Dataset items

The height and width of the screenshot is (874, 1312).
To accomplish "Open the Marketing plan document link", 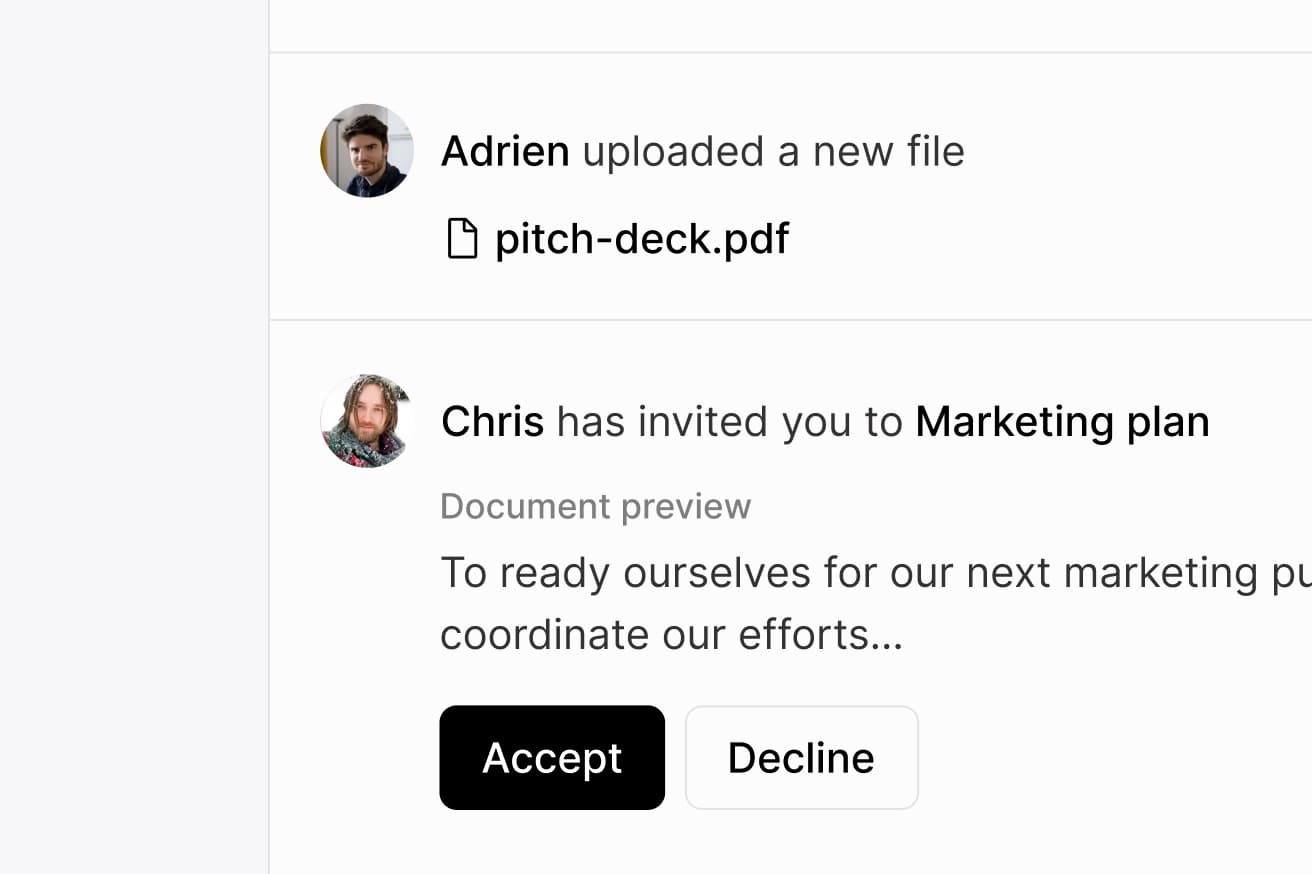I will [1062, 422].
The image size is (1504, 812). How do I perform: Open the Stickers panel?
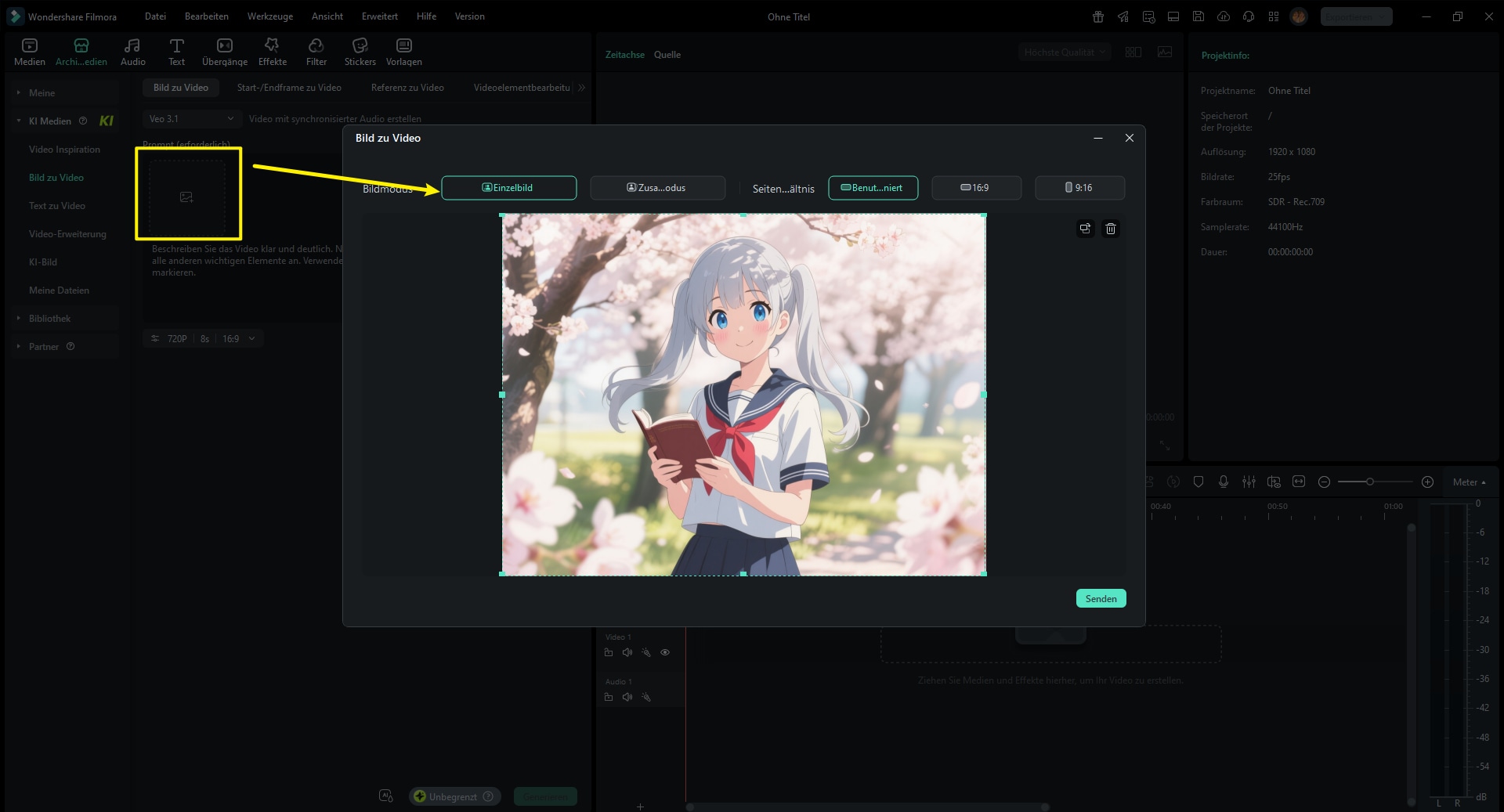coord(360,52)
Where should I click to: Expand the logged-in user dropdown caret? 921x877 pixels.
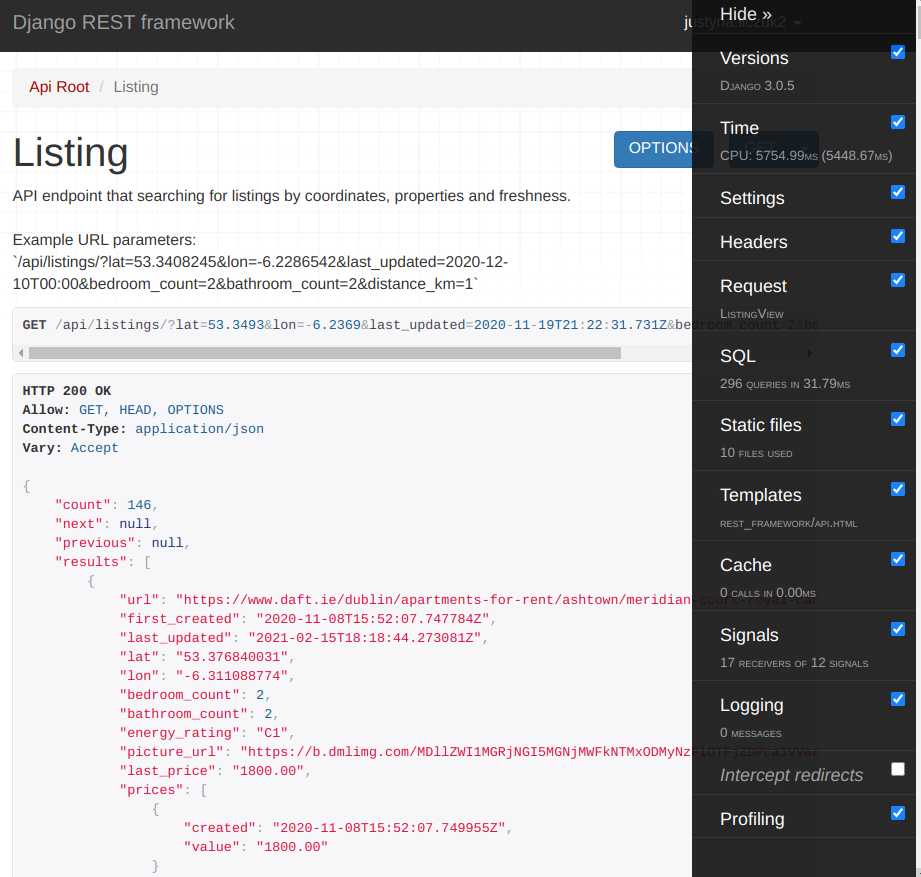797,23
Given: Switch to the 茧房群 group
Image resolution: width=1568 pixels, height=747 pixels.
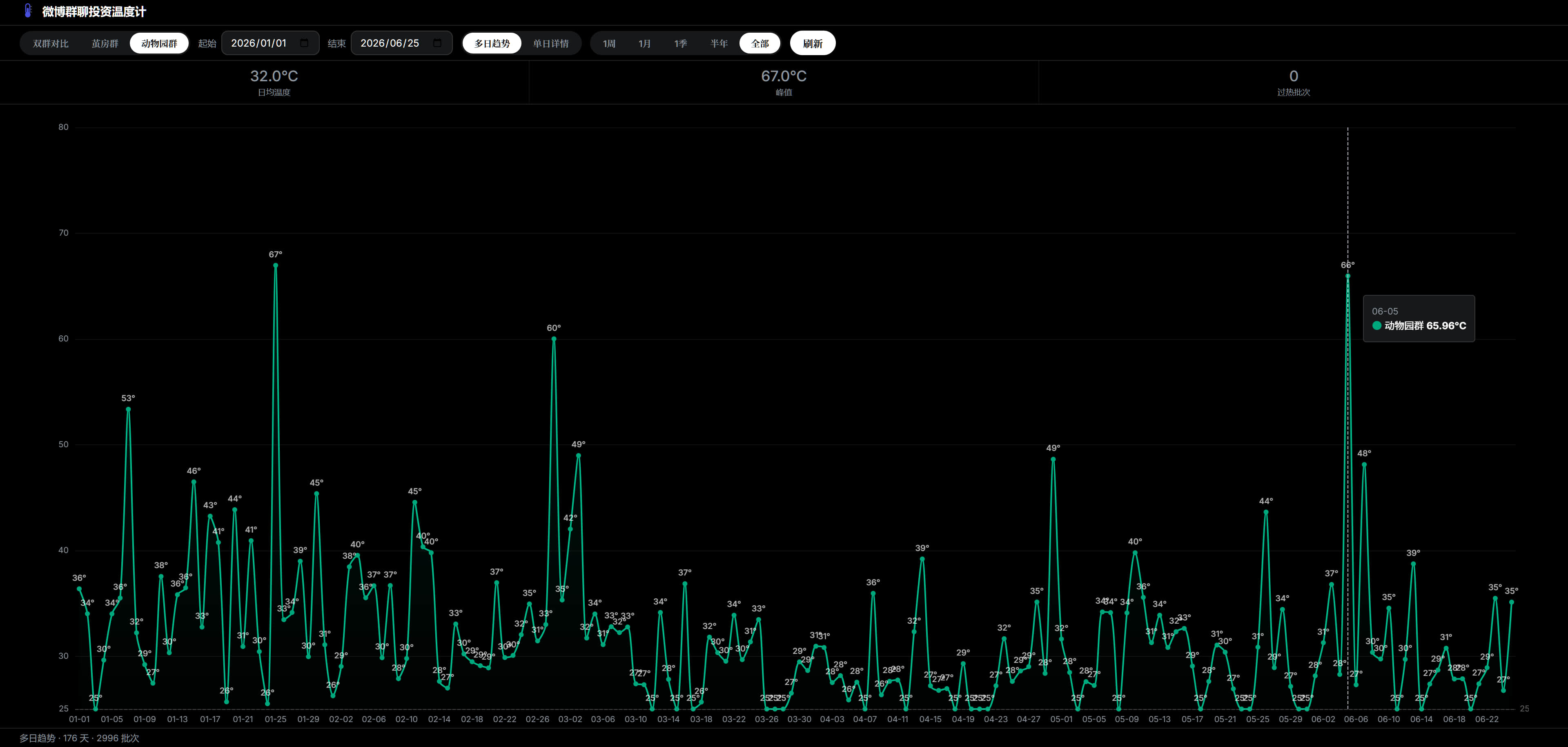Looking at the screenshot, I should (105, 43).
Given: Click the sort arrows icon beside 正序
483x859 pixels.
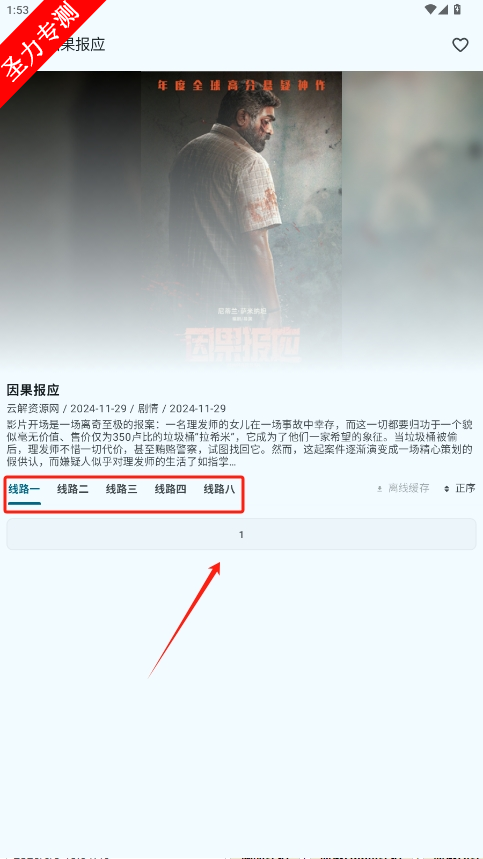Looking at the screenshot, I should (x=447, y=489).
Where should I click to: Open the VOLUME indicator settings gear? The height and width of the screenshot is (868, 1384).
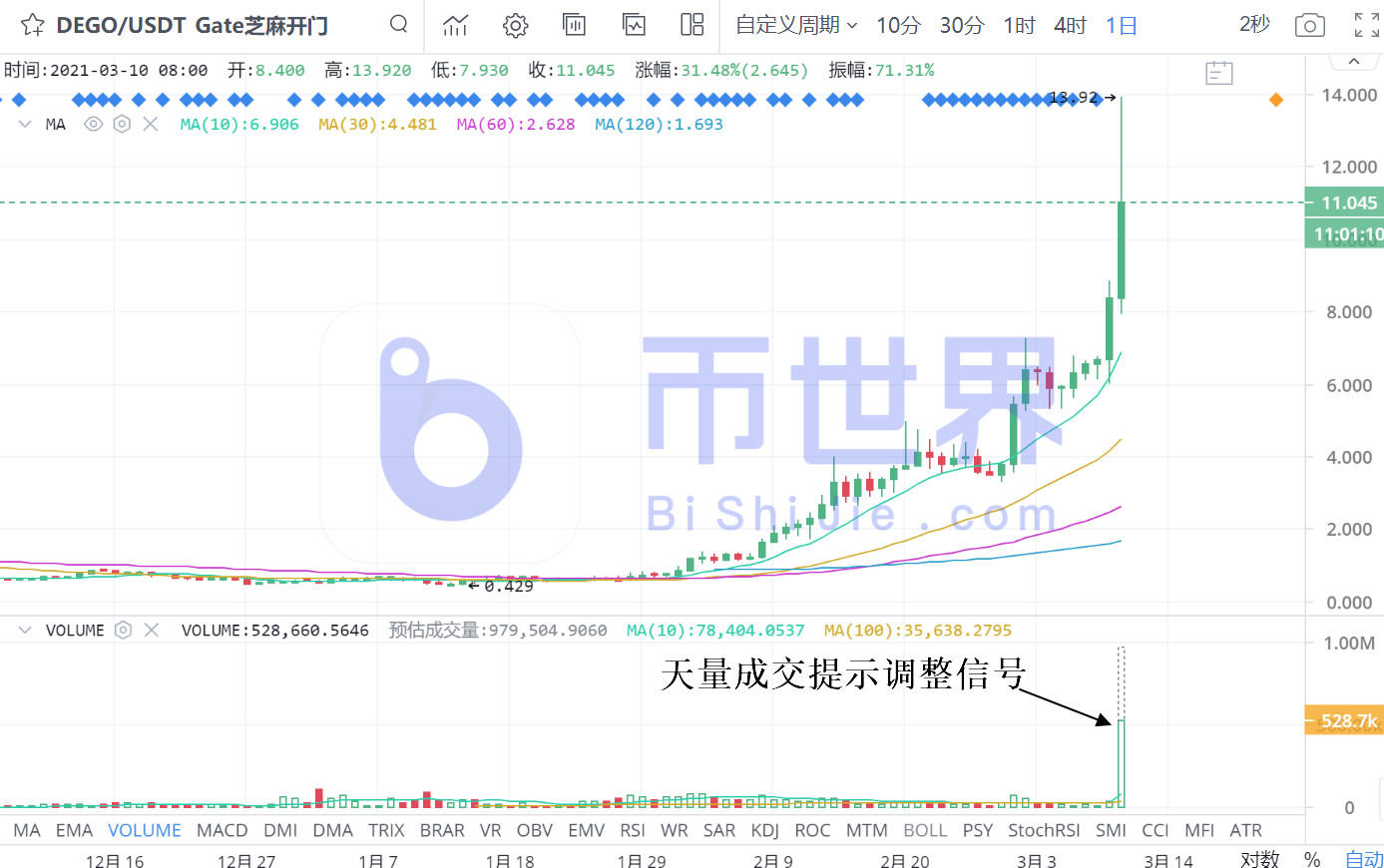click(123, 630)
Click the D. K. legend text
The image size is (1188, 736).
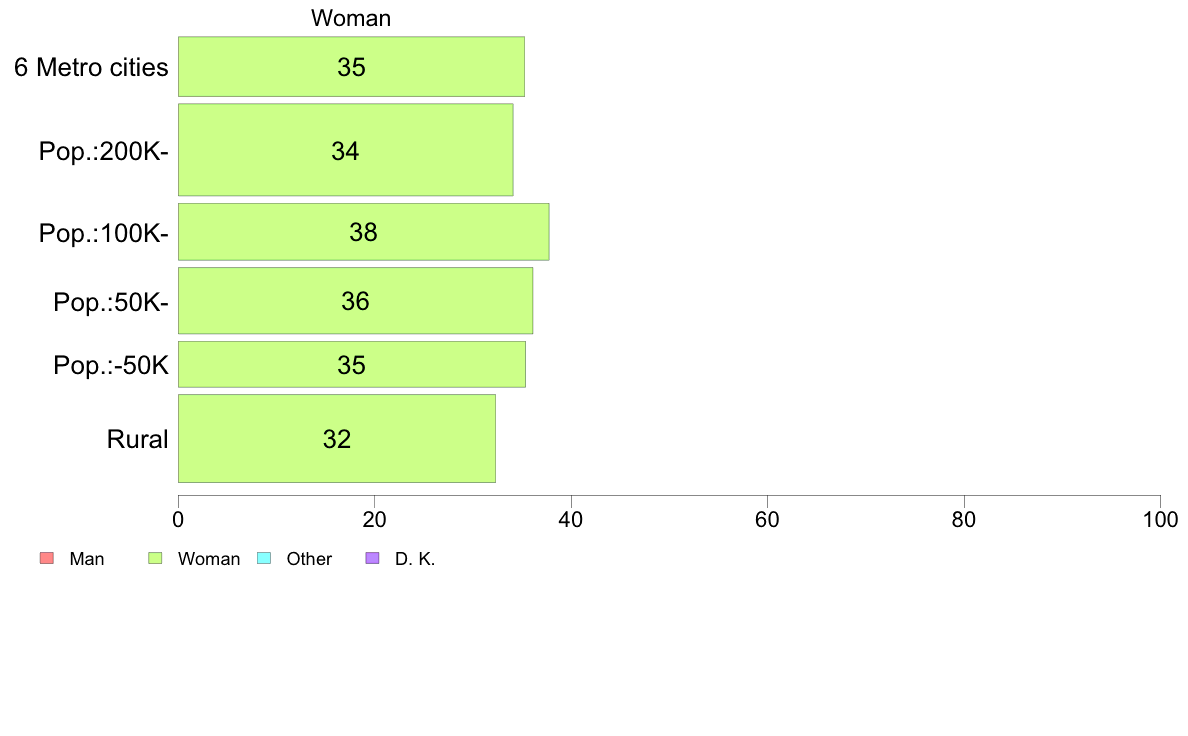(415, 559)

BRIEF -> Beginning with the line holding "483x859 pixels.", copy each line exactly through the end of the records above, and leave every picture out.

ANSWER AREA ->
483x859 pixels.
Looking at the screenshot, I should (x=447, y=489).
Where should I click to: Open the VOLUME indicator settings gear? The height and width of the screenshot is (868, 1384).
click(123, 630)
Click the D. K. legend text
The image size is (1188, 736).
(415, 559)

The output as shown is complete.